DiPietro discussed his education and career in a chemistry presentation, which was jointly sponsored by SJCC’s Society for Advancement of Chicanos and Native Americans in Science and the American Chemical Society, to community members, faculty and students in the Science Building on April 20.

Using anecdotes and humor, DiPietro talked about his career’s opportunities, such as being challenged to figure out the best way to cool beer on the TV show “MythBusters.”

The “MythBusters” team “was maintaining that the best way to cool a beer was with a CO2 fire extinguisher, and I maintained at that time that the best way to do it was with liquid nitrogen,” DiPietro said. “By the time mine was done and his was done, mine was a solid brick of beer.”

DiPietro’s eclectic background is one of the reasons SJCC chemistry instructor and SACNAS adviser Jose Cabrera asked DiPietro to present at SJCC.

He has “really interesting work coupled with a connection with students,” Cabrera said. “I thought they’d be ingredients for a very entertaining and intellectually stimulating presentation.”

DiPietro’s interest in chemistry began at 7 years old with a chemistry set and eventually materialized into a synthetic medicinal chemistry Ph.D. from the University of Michigan.
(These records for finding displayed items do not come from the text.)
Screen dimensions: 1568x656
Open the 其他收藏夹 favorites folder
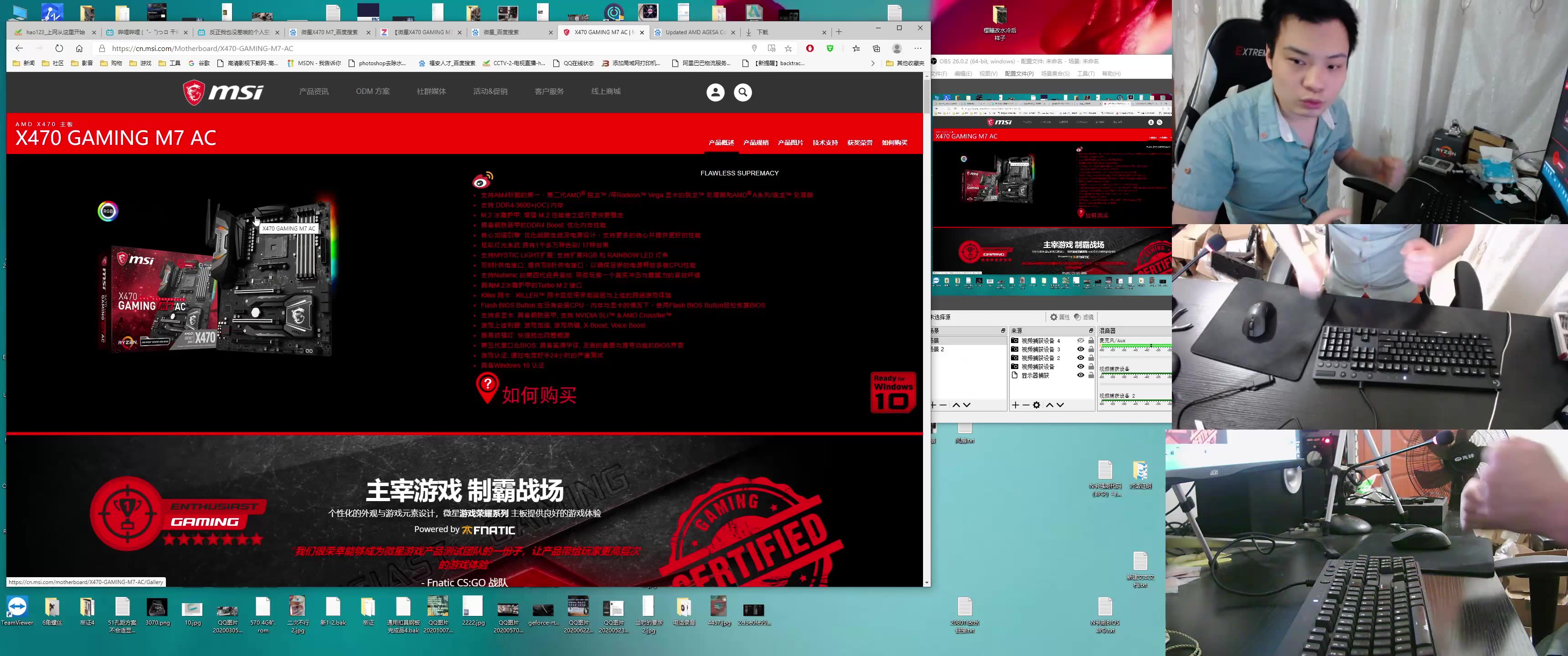click(905, 63)
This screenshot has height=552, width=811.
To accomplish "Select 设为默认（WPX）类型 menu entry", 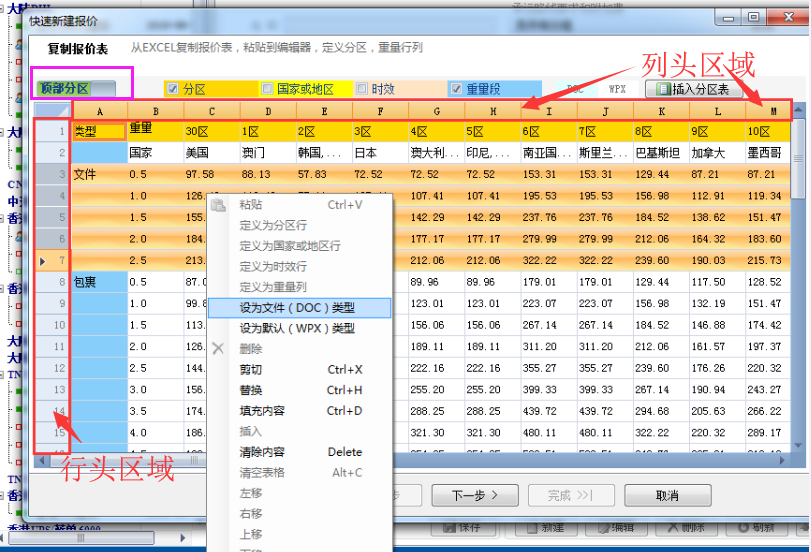I will [x=296, y=328].
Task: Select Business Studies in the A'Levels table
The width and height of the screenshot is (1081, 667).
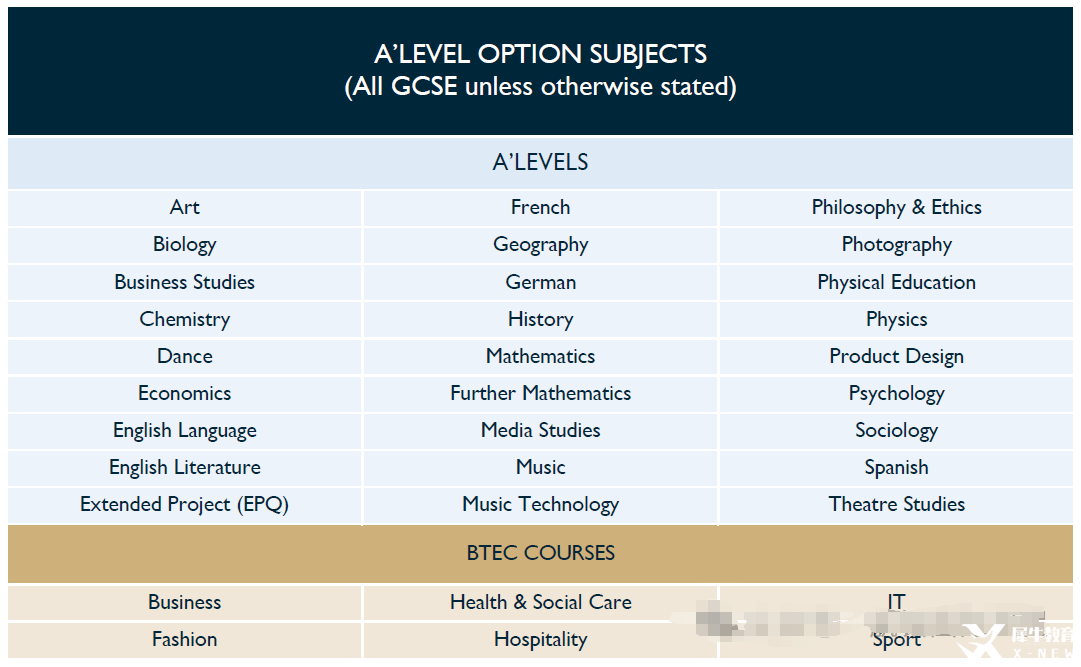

After completing his education, DiPietro worked with steroidal materials and cyclic polypeptides, which are compounds used in medications, before being asked to work at IBM.

DiPietro’s work at IBM revolved around circuitry, where wires can be as close as 22 nanometers apart, which is one thousandth the diameter of a strand of hair on an ant.

“Chemistry and physics is how you build something like this,” DiPietro said, referring to the miniscule circuitry wires. “And I’m the chemistry part.”

Some audience members were surprised at the link between IBM, famous for its computers, and chemistry.

“I would never think to apply chemistry to electronics,” said Amanda Martinez, 23, chemical engineering major.

After years of working in the lab, DiPietro’s passion for chemistry took him to another area of the field.

“I am not working in the lab anymore because I got very interested in patents,” DiPietro said, “because patents are really the trade of the chemical industry.”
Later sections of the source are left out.